Stored items
"""
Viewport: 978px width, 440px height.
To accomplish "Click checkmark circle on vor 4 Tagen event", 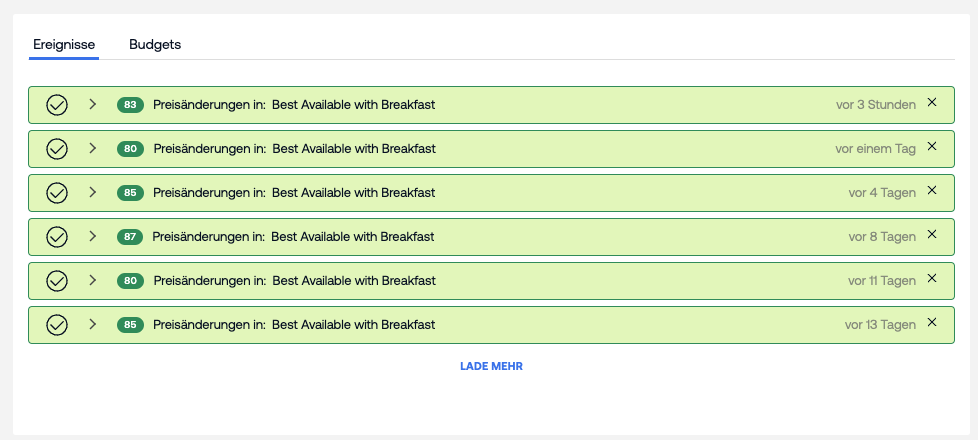I will tap(57, 193).
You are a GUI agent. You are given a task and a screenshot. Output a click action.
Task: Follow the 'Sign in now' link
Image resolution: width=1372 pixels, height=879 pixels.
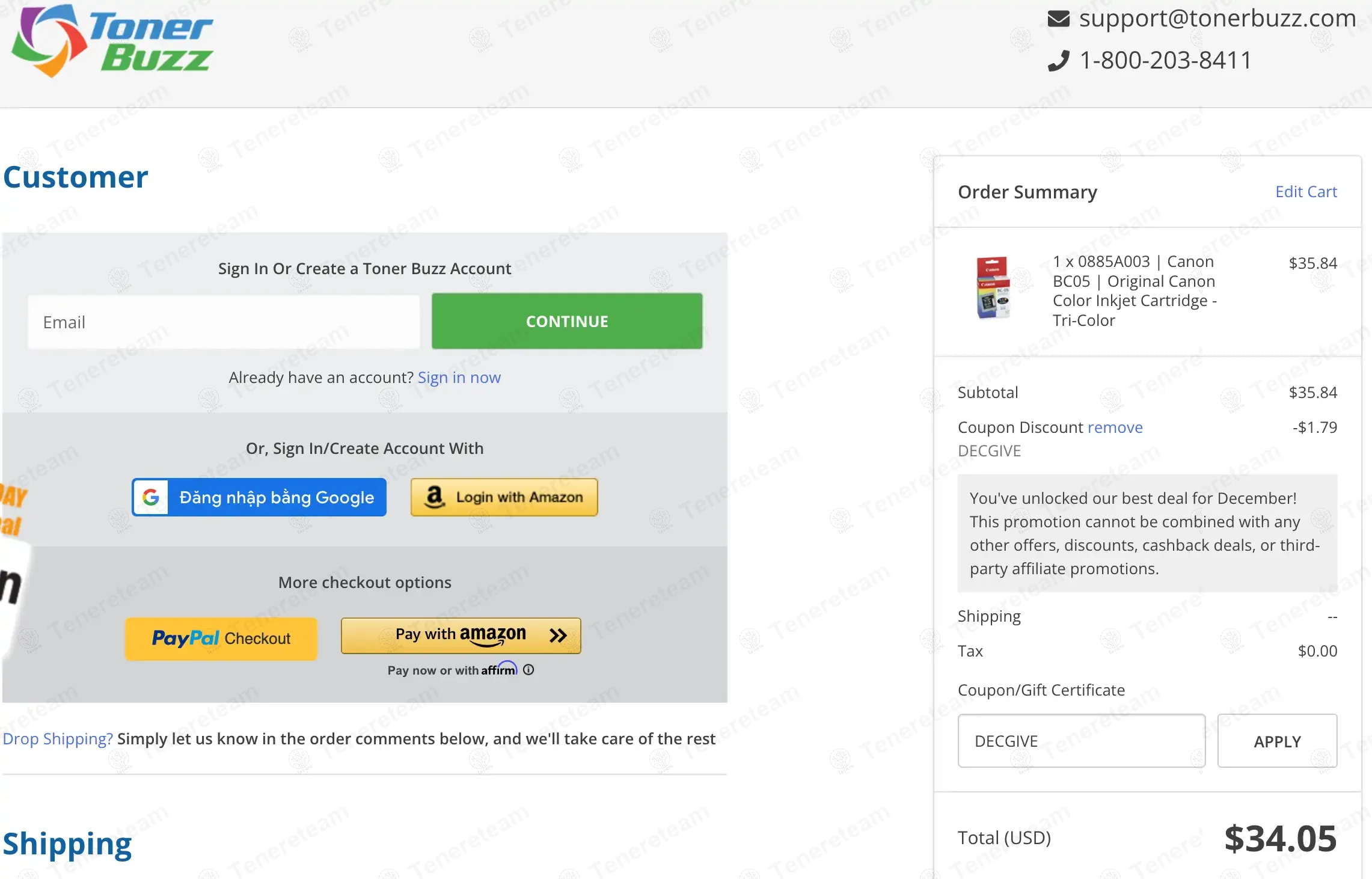pyautogui.click(x=459, y=378)
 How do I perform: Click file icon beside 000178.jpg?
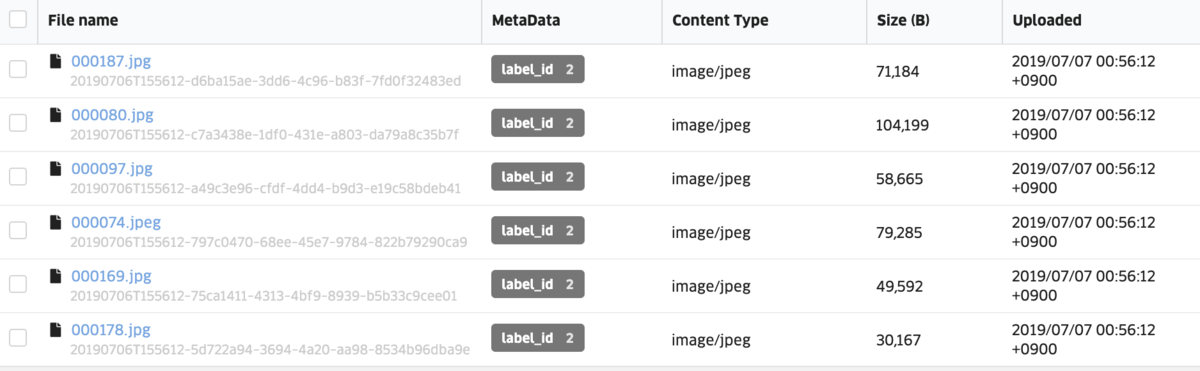click(x=56, y=331)
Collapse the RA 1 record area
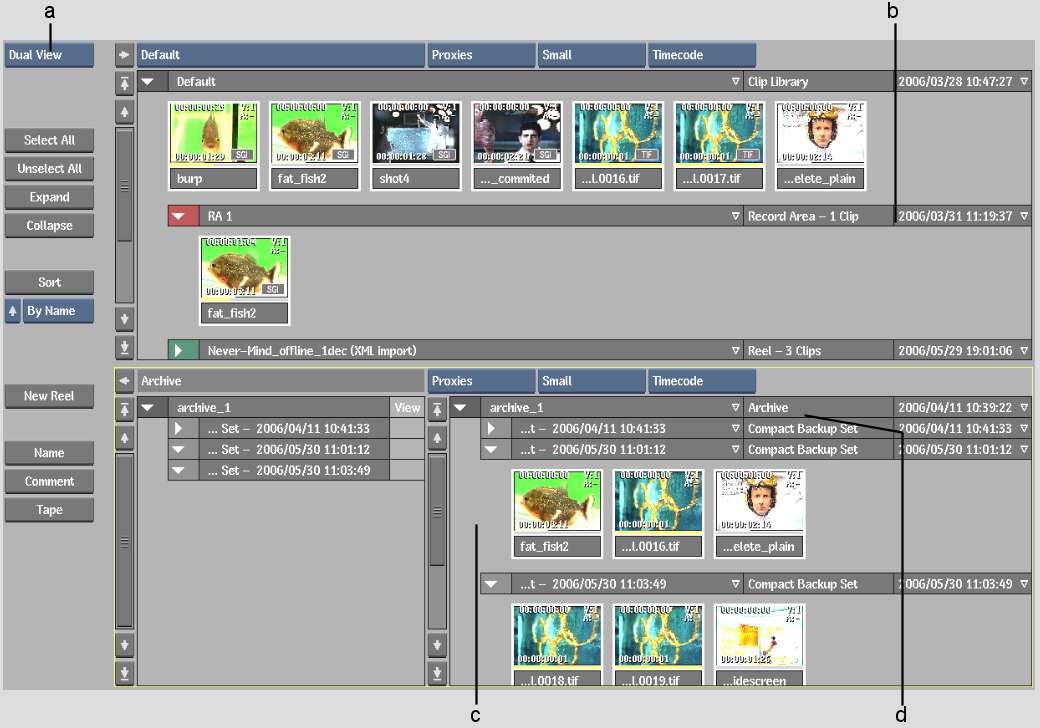This screenshot has width=1040, height=728. pos(178,216)
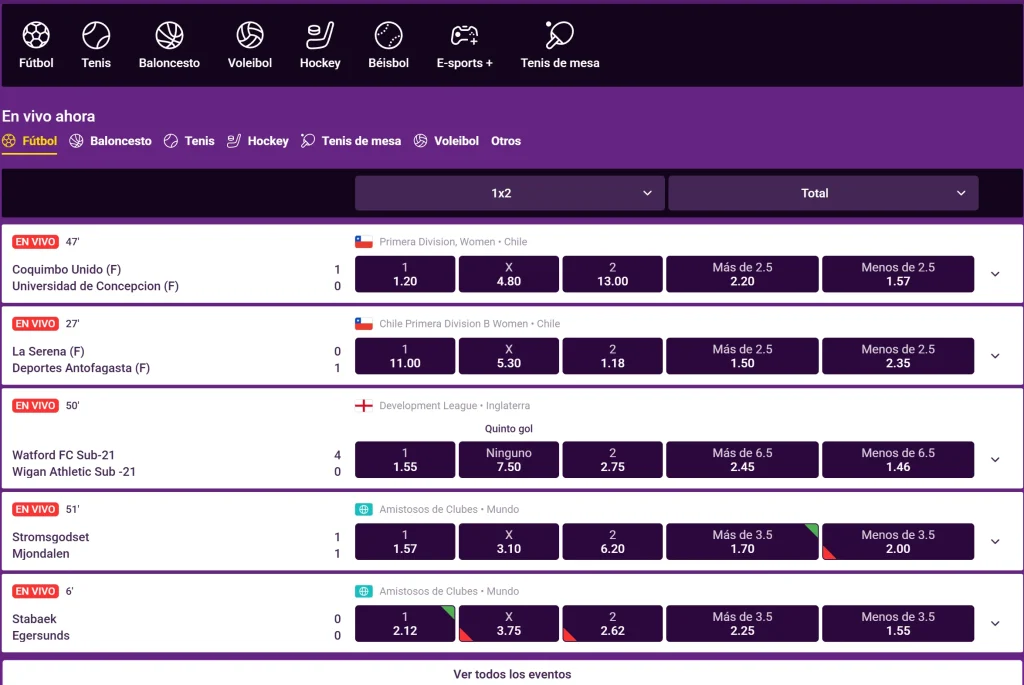Open the Total market dropdown
The width and height of the screenshot is (1024, 685).
[x=822, y=193]
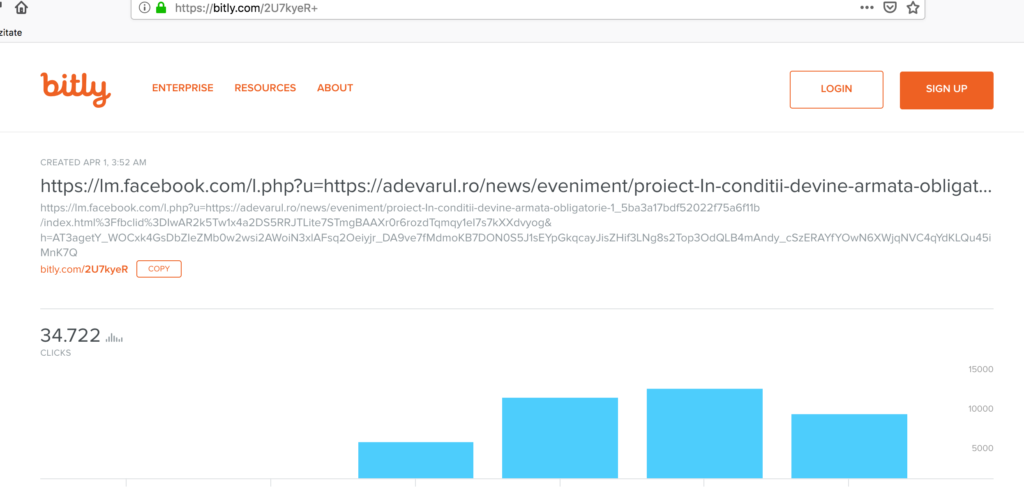Open the bitly.com/2U7kyeR short link
1024x491 pixels.
pyautogui.click(x=84, y=269)
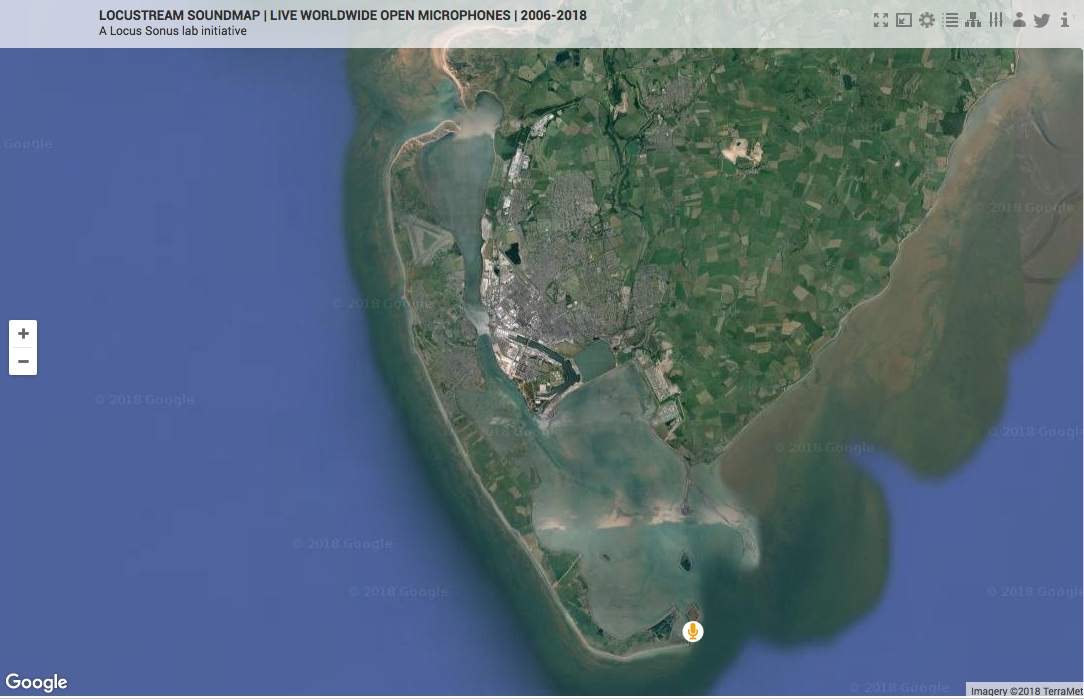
"""
▶ What to work on: Transcribe exactly, and only, the lines from the one with "Task: Follow the 'Sign in now' link" through the final line of the data above. The pictures stay out.

▶ Task output:
Task: Follow the 'Sign in now' link
Image resolution: width=1372 pixels, height=879 pixels.
pyautogui.click(x=459, y=378)
 How do I perform: Click file icon beside 000178.jpg?
click(x=56, y=331)
Collapse the RA 1 record area
This screenshot has width=1040, height=728. pos(178,216)
Open the Total market dropdown
The width and height of the screenshot is (1024, 685).
[x=822, y=193]
Open the bitly.com/2U7kyeR short link
1024x491 pixels.
pyautogui.click(x=84, y=269)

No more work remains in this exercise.